Source data: Begin

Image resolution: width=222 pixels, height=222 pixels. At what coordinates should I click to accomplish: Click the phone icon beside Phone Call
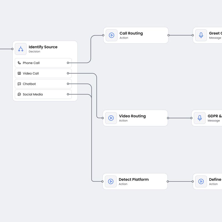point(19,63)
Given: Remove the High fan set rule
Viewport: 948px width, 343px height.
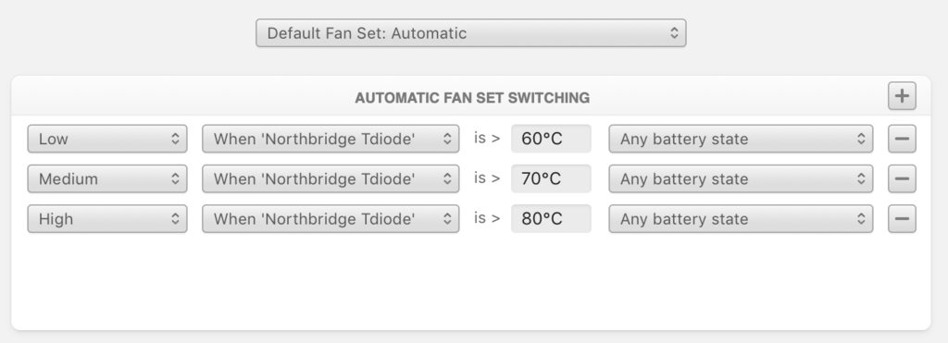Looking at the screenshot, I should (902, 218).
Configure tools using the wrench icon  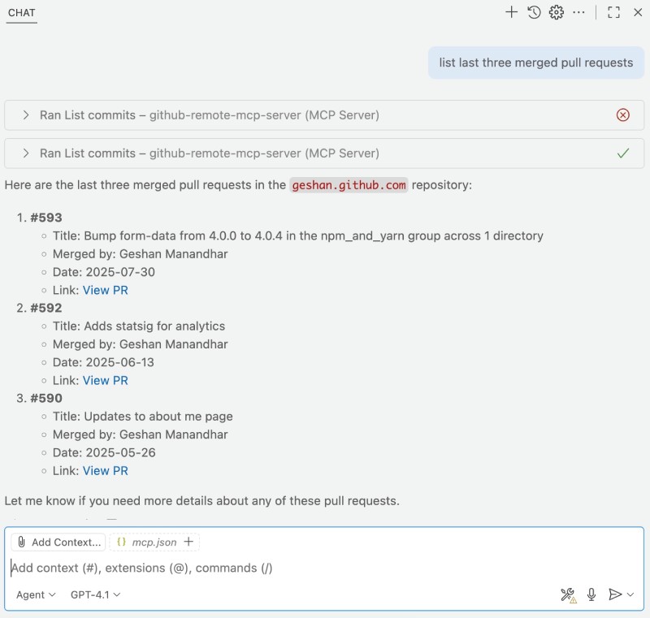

Source data: End
Source data: Begin

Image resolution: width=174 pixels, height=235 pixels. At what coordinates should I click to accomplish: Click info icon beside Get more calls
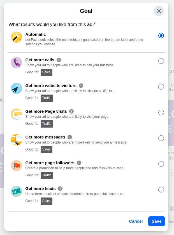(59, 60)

Source data: End

◆ What the exercise asks: The stretch above running from the line with "Image resolution: width=222" through the line with "Configure tools using the wrench icon" is all you should copy, exactly, leaving out the pictures.

◆ Result:
Image resolution: width=222 pixels, height=222 pixels. At what coordinates should I click to accomplish: Click the phone icon beside Phone Call
point(19,63)
Given: Remove the High fan set rule
Viewport: 948px width, 343px height.
Looking at the screenshot, I should (902, 218).
Configure tools using the wrench icon  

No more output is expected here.